Review: The Lighthouse is a shining light in this year’s filmography

A beacon shining upon the grotesqueness of male dormitory cohabitation, The Lighthouse is more or less the story of a couple strangers—a frosh and the unbearable fifth-year senior he’s been tossed in with—forced into a small living space, where a month of mismatched bickering finally gives way to a drunken, destructive devolution. Transpose that idea to an island lighthouse at the turn of the century and you’re halfway to finding your way through the anxious, darkly-comic delirium of The Witch director Robert Eggers’ latest, a flat-out fantastic, always-captivating picture deserving of its early reputation as one of the best of the year.

With little-to-no introduction, the film opens on Robert Pattinson’s Ephraim Winslow being dropped onto a tiny New England island, where he’s to serve as subordinate “wickie” (to use the lighthouse keeper slang for lighthouse keepers, which I always do) to Willem Dafoe’s Thomas Wake. It’s a classic Odd Couple of a mentor-apprentice situation: Thomas is a crotchety old guy who likes his drink, runs a tight ship, and insists on manning the lighthouse light itself on his own, regardless of what the guidelines say about alternating turns; Ephraim is the by-the-books new guy who—per regulations—won’t drink on the job, is reluctantly forced to clean the place, and is desperate to get up at that light. Thomas constantly farts; Ephraim constantly masturbates to the little mermaid figurine he found. They couldn’t be less alike!

Signed up for a month-long shift together for wickie duty, the two manage to just about make it through their tour before a storm comes, indefinitely delaying their pickup. Since they already started getting trashed in celebration of what they thought would be their departure, they keep up with that, and as hopelessness and abandonment set in, they’re both perpetually trashed, and at least one of them starts to lose his shit.

Rarely beautiful but always effective, The Lighthouse revels in looking just as it should. Shot in a boxy aspect ratio, in grainy black-and-white, it resembles a late-‘20s classic (right down some specific shots) more than it does much else made in the last century—and while it’s never quite a pastiche, it’s also utterly beholden to its look. While, say, Mad Max: Fury Road was effective in both its original, vibrant colors and its straight-to-video black-and-white remaster, Eggers here really sells the idea that the medium is the message. As a crisply shot color effort, it’s a far different, far worse movie.

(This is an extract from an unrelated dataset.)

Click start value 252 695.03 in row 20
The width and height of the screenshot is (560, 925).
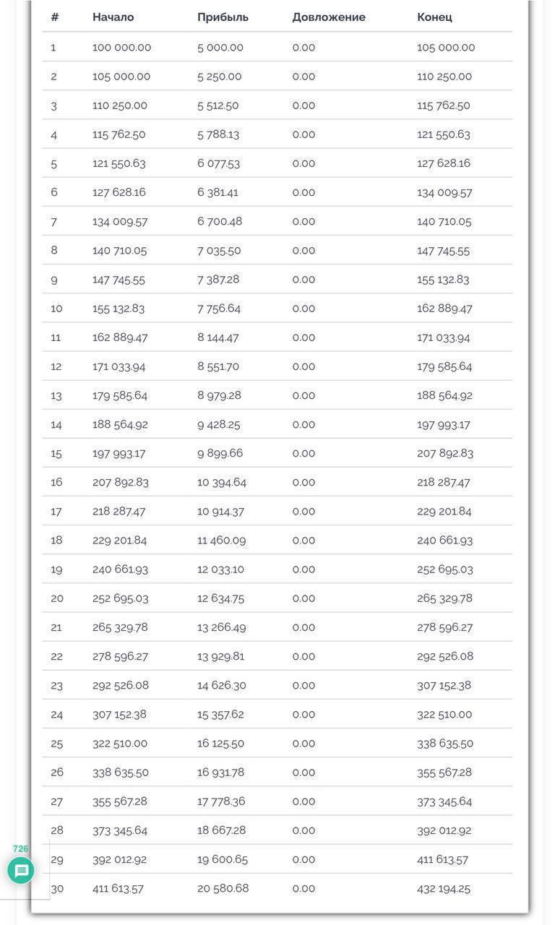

Though Pattinson and Dafoe have openly admitted to having conflicts on set, you’d never know it (or perhaps see it all too well, given the contentiousness of the characters) from how well the two sell this two-hander. Pattinson’s last big screen appearance, the likewise surreal-at-times High Life, primed him for playing against the desperation—and horniness (more on that to come)—of isolation, and it shows. He’s as strangely magnetic as ever when alone, and he more than holds his own against the many, many scenes where he’s forced to go toe-to-toe against a seasoned film icon. Dafoe is predictably great, but what’s more impressive with him is that he’s able to sell an absolute cartoon of an Old Sea Captain—bearded, jigsaw-toothed, pirate voice and all—as a compelling, humanized foil. As he did with The Life Aquatic’s Klaus, Dafoe gives a hard-nosed, rookie-hating old sailor with a ridiculous accent a vulnerability that occasionally drifts into the comic. (A scene about Thomas’s cooking may surpass anything Klaus did in terms of being hilariously near tears.)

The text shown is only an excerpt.